In 29 Years

Hyundai Group, which gave up its management rights of Hyundai Merchant Marine (HMM) was excluded from the list of major business groups subject to the limitations on cross-shareholding.
Hyundai Group, which gave up its management rights of Hyundai Merchant Marine (HMM) was excluded from the list of major business groups subject to the limitations on cross-shareholding.

 

Hyundai Group, which gave up its management rights of Hyundai Merchant Marine (HMM) in the course of restructuring, was excluded from the list of major business groups subject to the limitations on cross-shareholding. It is the first time to be excluded from the list in 29 years after it ranked top in terms of asset size in 1987.

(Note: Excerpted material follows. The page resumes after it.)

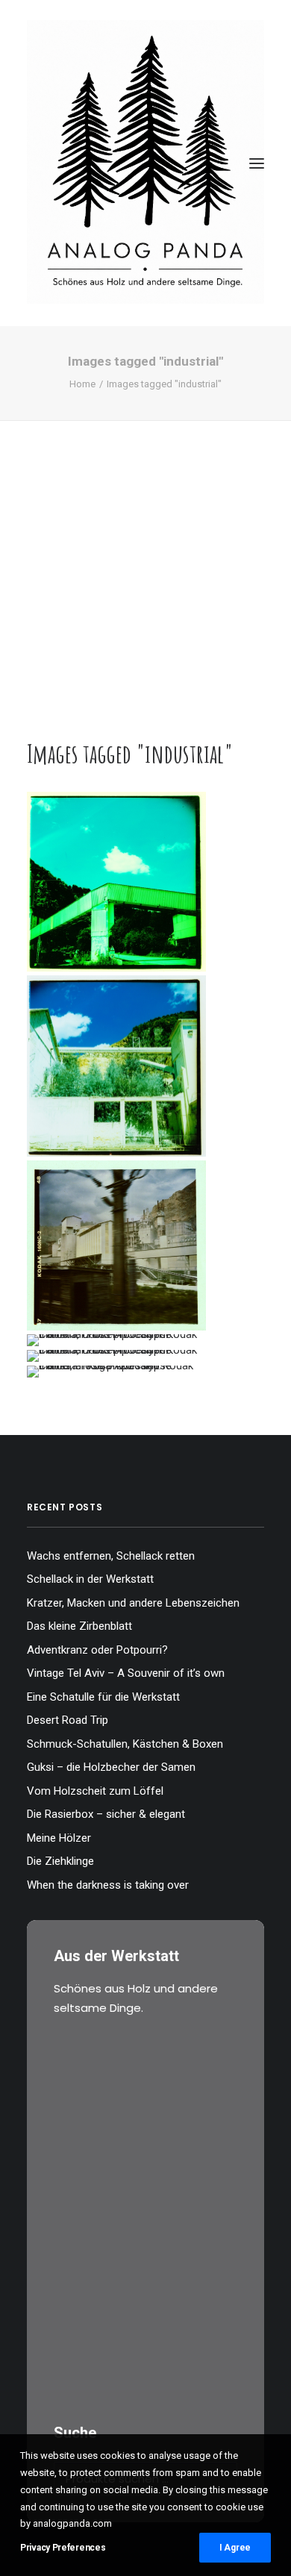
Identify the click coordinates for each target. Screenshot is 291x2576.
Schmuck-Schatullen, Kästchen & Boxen (125, 1744)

The Fair Trade Commission (FTC) announced on October 20 that it approved Hyundai Group’s request to exclude HMM from its affiliates. It said Hyundai will not be able to wield influence over HMM as the stake in HMM owned by the head has reduced from 23.1 percent to 1 percent in the process of capital reduction and creditors have secured the largest share of 39.9 percent through a debt-for-equity swap.

Accordingly, Hyundai Group, which used to have 21 affiliates and total assets of 12.8 trillion won (US$11.34 billion), now have only 12 affiliates and total assets of 2.56 trillion won (US$2.27 billion). It means the group will not be subject to the limitations on cross-shareholding any more.

The FTC releases a newly updated list of large business groups banned from having cross-investments among affiliates every April. However, when a company sees the amount of assets drop sharply to under 7 trillion won (US$6.2 billion) like Hyundai, the antitrust agency allows it to be excluded from the list immediately.

The FTC designates business groups with over 10 trillion won (US$8.86 billion) in total assets as large business groups subject to cross-shareholding restrictions.

When designated as large business groups, businesses face prior regulations, such as a ban on cross-shareholding and mutual loan guarantees and limitations of voting rights on stakes held by financial subsidiaries, and ex post regulations, including restrictions on founder’s families defrauding private interest and duty of publication.